Problem statement: Copy out every line in the rows below that contains the word "width".

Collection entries
Start

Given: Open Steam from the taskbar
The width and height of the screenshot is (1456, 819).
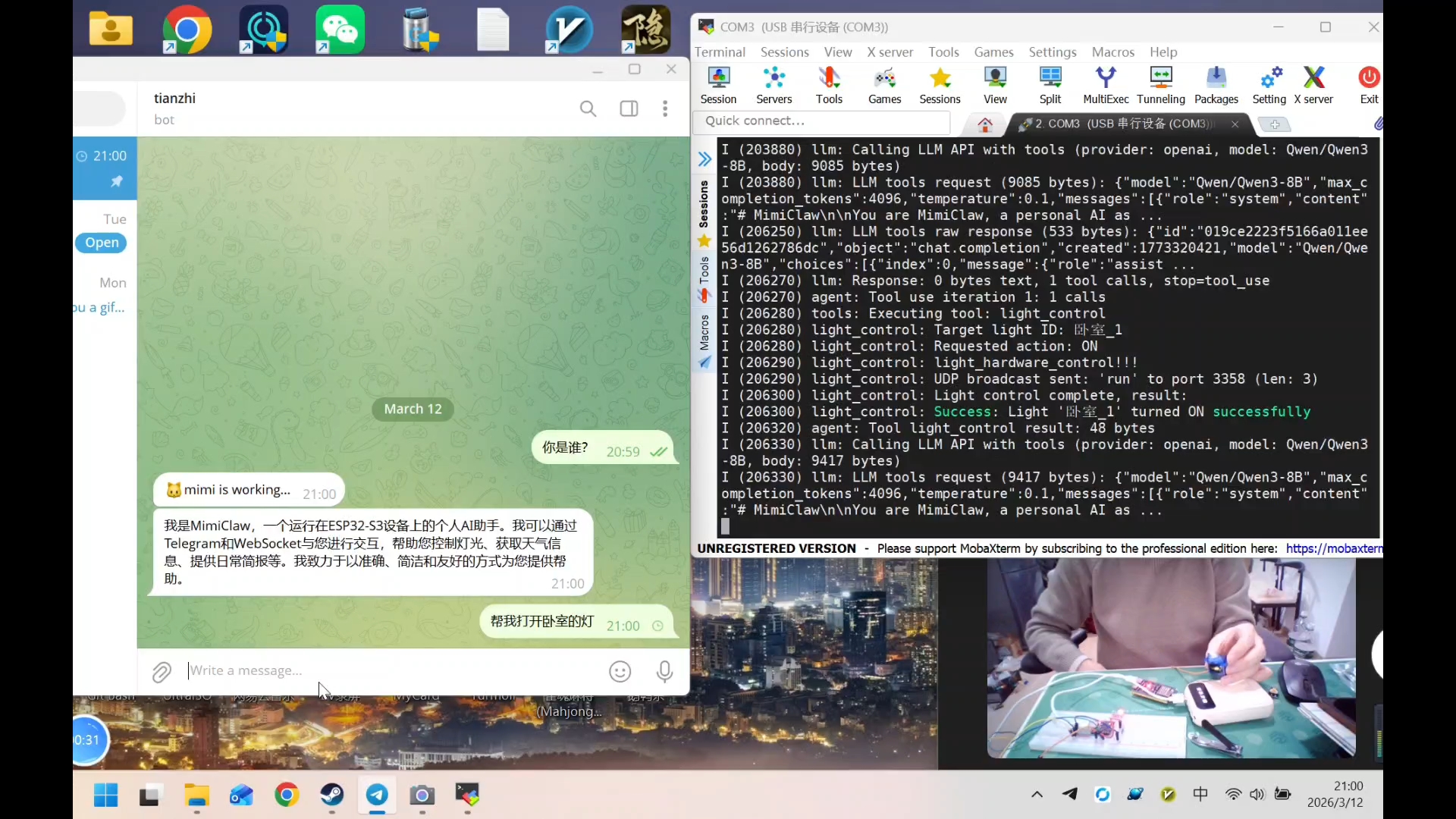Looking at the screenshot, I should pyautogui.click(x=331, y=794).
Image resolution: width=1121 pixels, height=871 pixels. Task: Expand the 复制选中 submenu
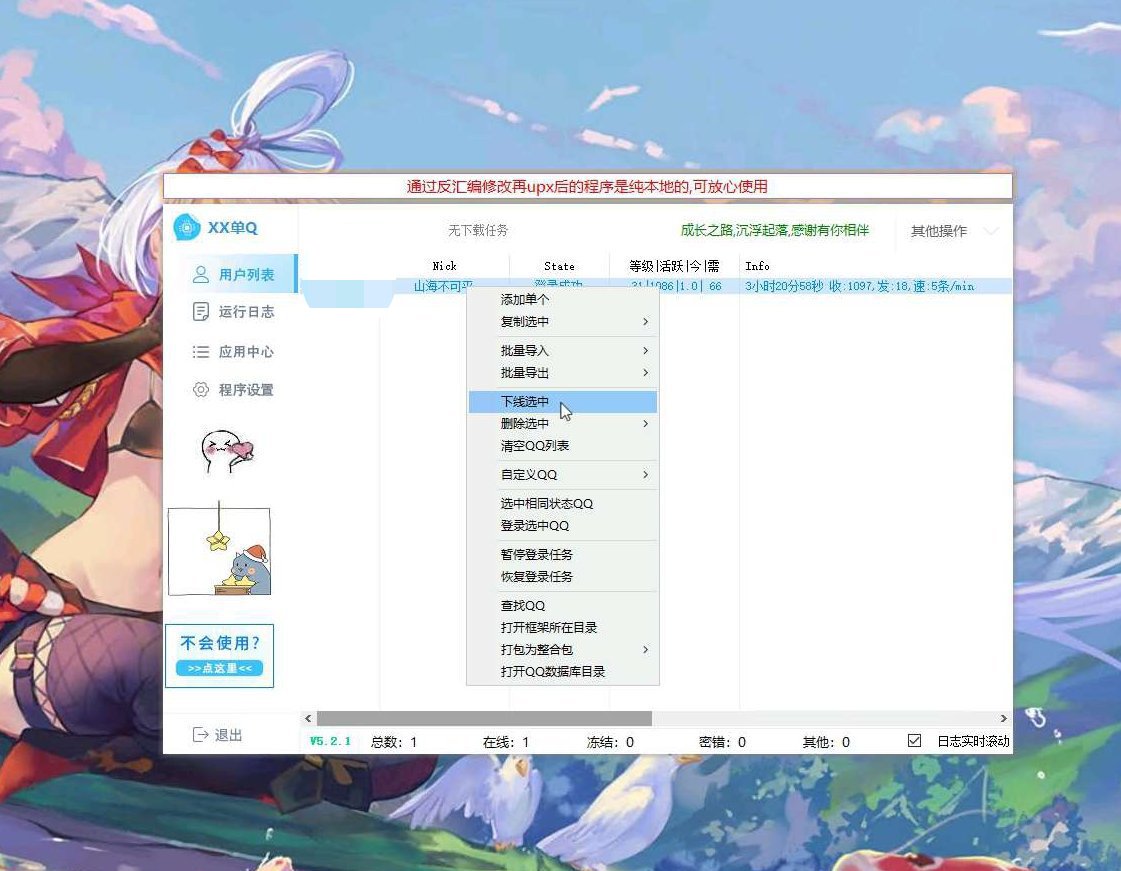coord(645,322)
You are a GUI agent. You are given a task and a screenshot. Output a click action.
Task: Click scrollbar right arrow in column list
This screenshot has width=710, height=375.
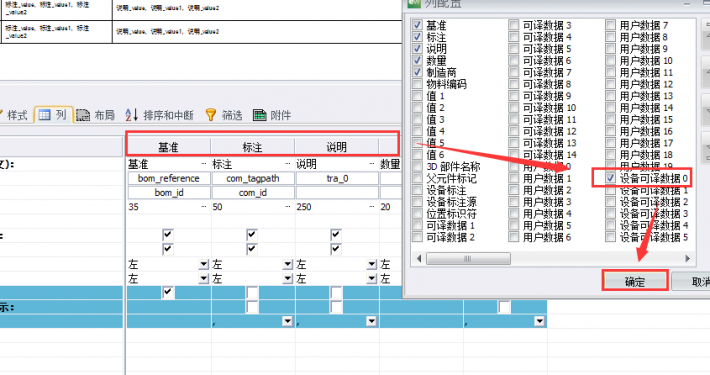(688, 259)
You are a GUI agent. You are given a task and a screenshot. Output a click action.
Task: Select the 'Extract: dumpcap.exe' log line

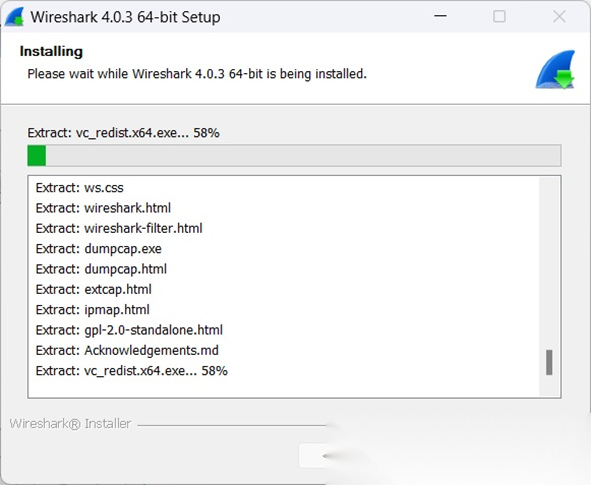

End

Output of the task:
The width and height of the screenshot is (1456, 819).
Image resolution: width=1121 pixels, height=871 pixels. Task: Expand the 复制选中 submenu
This screenshot has width=710, height=375.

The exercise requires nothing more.